Dark data and unstructured data are about the same thing. The difference lies in to whom the term is directed. Unstructured data tends to be a word directed at engineers. It refers to the structural qualities of the data, signaling to the engineer how they’ll have to go about refining the data to make any use of it.
Unstructured data is unrefined data, requiring more work to make it usable; structured data is already refined data where the data’s purpose is already determined. Unstructured data is the yin to structured data’s yang, but, mostly, unstructured data comes from an engineering-centric point of view.
What is dark data?
Dark data, however, emerges from the user-centric point of view. Where structured data refers to the structural qualities of the data, dark data refers to the visible qualities of the data. There is data the user can see, like Instagram photos, profile names, hashtags, but then there is data the user cannot see. The Dark Data.
On a social media platform like Instagram, the dark data would be:
- How many login instances does the user have?
- Does their user activity cluster around certain times of the day?
- How many people liked the post who have large networks of users? (To measure a user’s clout.)
- From where was the photo taken?
- Where was the person when they posted the photo?
People can get overwhelmed by seeing so much data. Standard design practice says Keep It Simple Stupid (KISS) and holds white space as its central virtue. Instagram even decreased the amount of data it showed by generalizing the number of likes a photo would get from a very specific 134,392 to simply saying, “Thousands”.
When the users are the engineers, dark data will refer to unstructured data that does not get analyzed. It’s the data stored through various network processes on servers and in data lakes that ends up sitting around to satisfy the industry’s statute of limitations or is kept because data storage can be so cheap.
Types of dark data
The types of dark data that exist are industry specific. Background weather data might be collected in a running app, and browser history might be collected in a shopping app.
Basically, anything that is sent over the internet has potential to be, and create dark data. Packages are sent from point A to point B. While those packages can be encrypted and those looking in can have a hard time seeing what is in the package itself, there are other known entities in the process.
Types of dark data include:
- Log files (servers, systems, architecture, etc.)
- Previous employee data
- Financial statements
- Geolocation data
- Raw survey data
- Surveillance video footage
- Customer call records
- Email correspondences
- Notes, presentations, or old documents
Most data is dark data
In order to make software services work, some data must be collected. IP address must be known to get data from somewhere else on the network and return it to a user somewhere else on the network. Artificial Intelligence-backed services are showing how the more data a company has on a user, the better the service they can provide.
The IDC estimates that 90% of data is unstructured data. A.I. is helping make more use of this unstructured data, which should decrease the numbers, but it is so much easier to collect unstructured data than it is to build Machine Learning models to actually do something with it, that, likely, that percentage will increase greatly. In just a few years, dark data could comprise 95-97% of the total percentage of data. If the trend continues, reasonably, Dark Data could comprise 99%+ of all data.
The number is neither good nor bad. Having 99.9999% of all data in the world be dark data means little. It just means there sits a lot of unused data. If anything, that number should signal there might be great opportunity to turn data into something no one else has.
Privacy with dark data
People are creating their technological footprint with data. This is fine when people don’t mind if others know where they’ve been walking, but, sometimes there’s other items—medical queries, Google searches, less savory sites, and even information you need to hide from a partner or relative—that individuals don’t want others to see.
When it comes to data, security is very challenging.
Challenge 1: Anonymous data
People often think the first step to securing data is to anonymize the data. This means that all the data points can exist, but they’ll remove any account numbers, names, email addresses, etc., from the person’s data so it can’t identify them directly. That method worked in elementary school, when a name was removed from an assignment someone turned in, and it could work for someone like Frank Abagnale as he put new names on checks and diplomas to parade around the country as an airline pilot, doctor, and lawyer.
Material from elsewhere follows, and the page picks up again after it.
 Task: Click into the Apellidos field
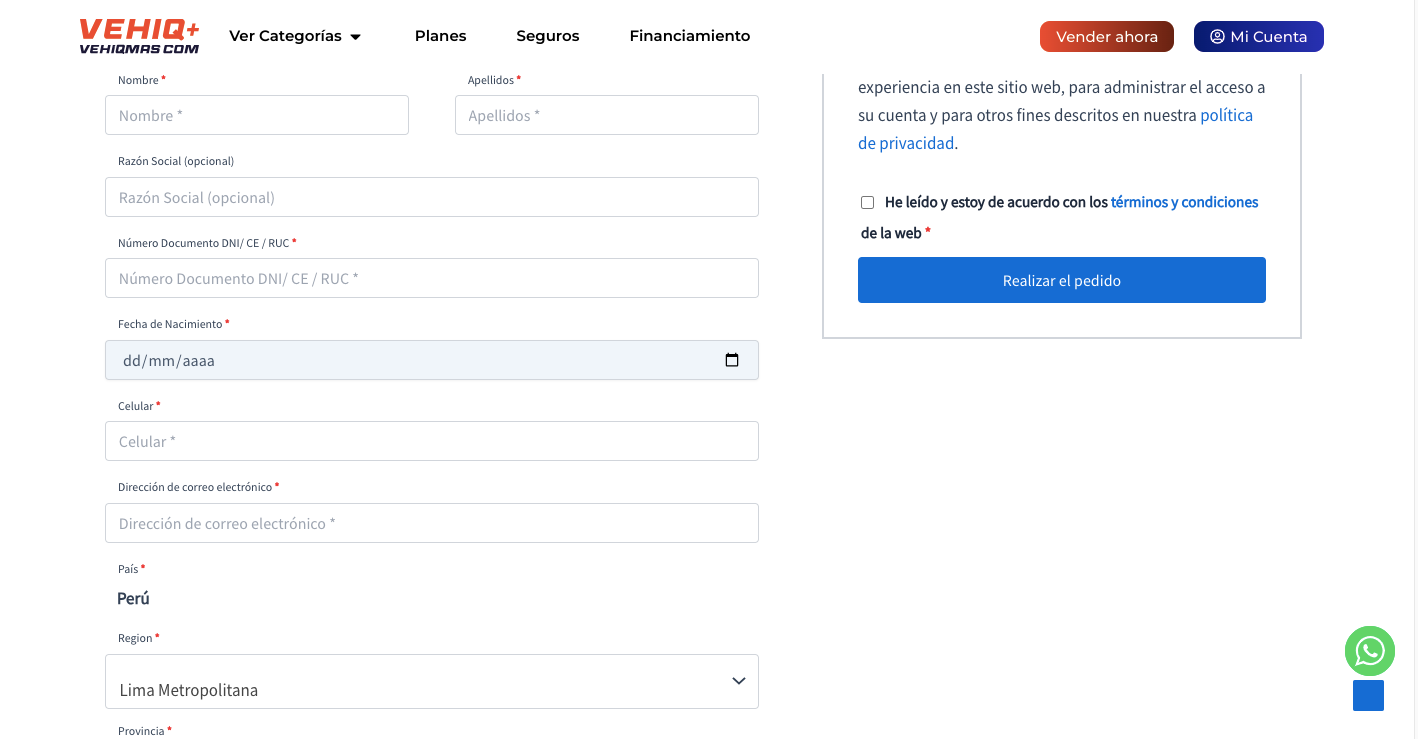click(x=606, y=115)
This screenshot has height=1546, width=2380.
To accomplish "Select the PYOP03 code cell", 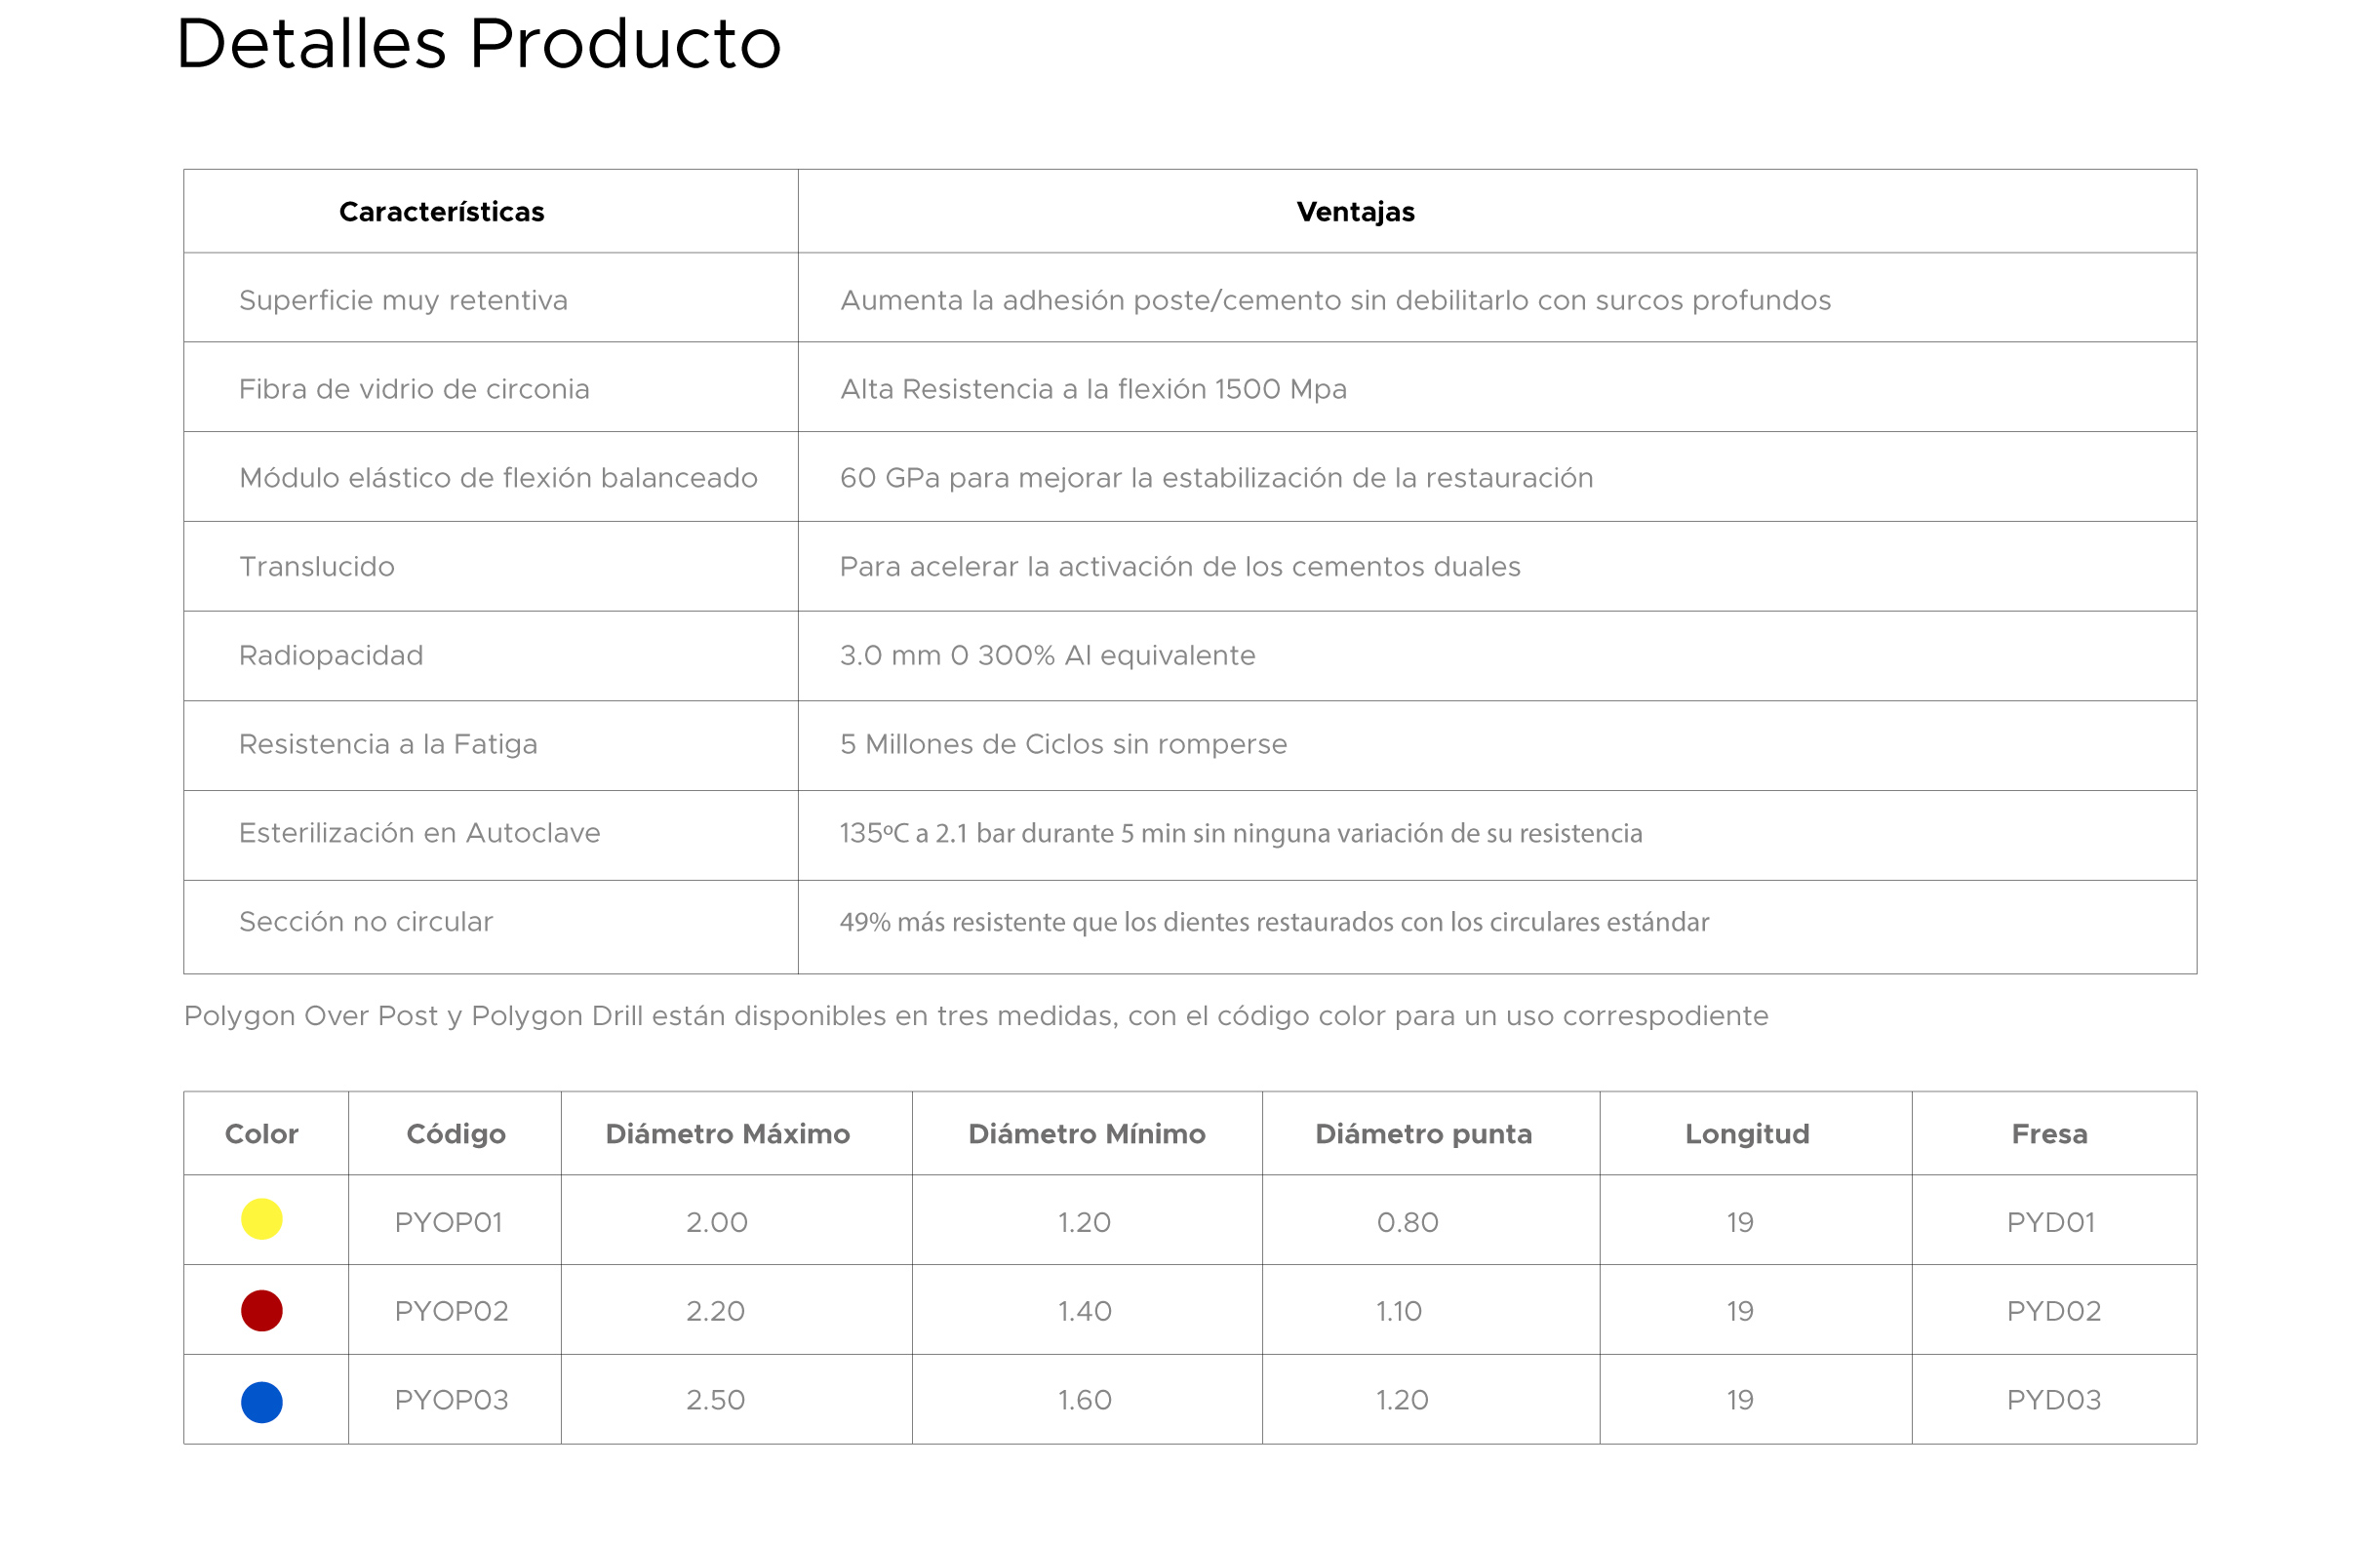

But data in the technological world works differently. Any set of data points is an identifier. Five data points linked to one person, regardless of the name being given, are an identifier. If someone is known to wake in the morning, go for a walk, sneeze, yawn, kick a rock, go back to sleep, that is an impression of a single identity stamped upon the world.
Challenge 2: Intersections of data
There is so much data out there, that a person’s name can exist among another set of data. Then, when these datasets have data points that intersect, the two sets are cross-referenced, it’s possible to place an identity upon the anonymized data. Creating a Venn diagram of different data sources and finding which ones overlap is a simple option, and statistics invites more complex methods to deanonymize data.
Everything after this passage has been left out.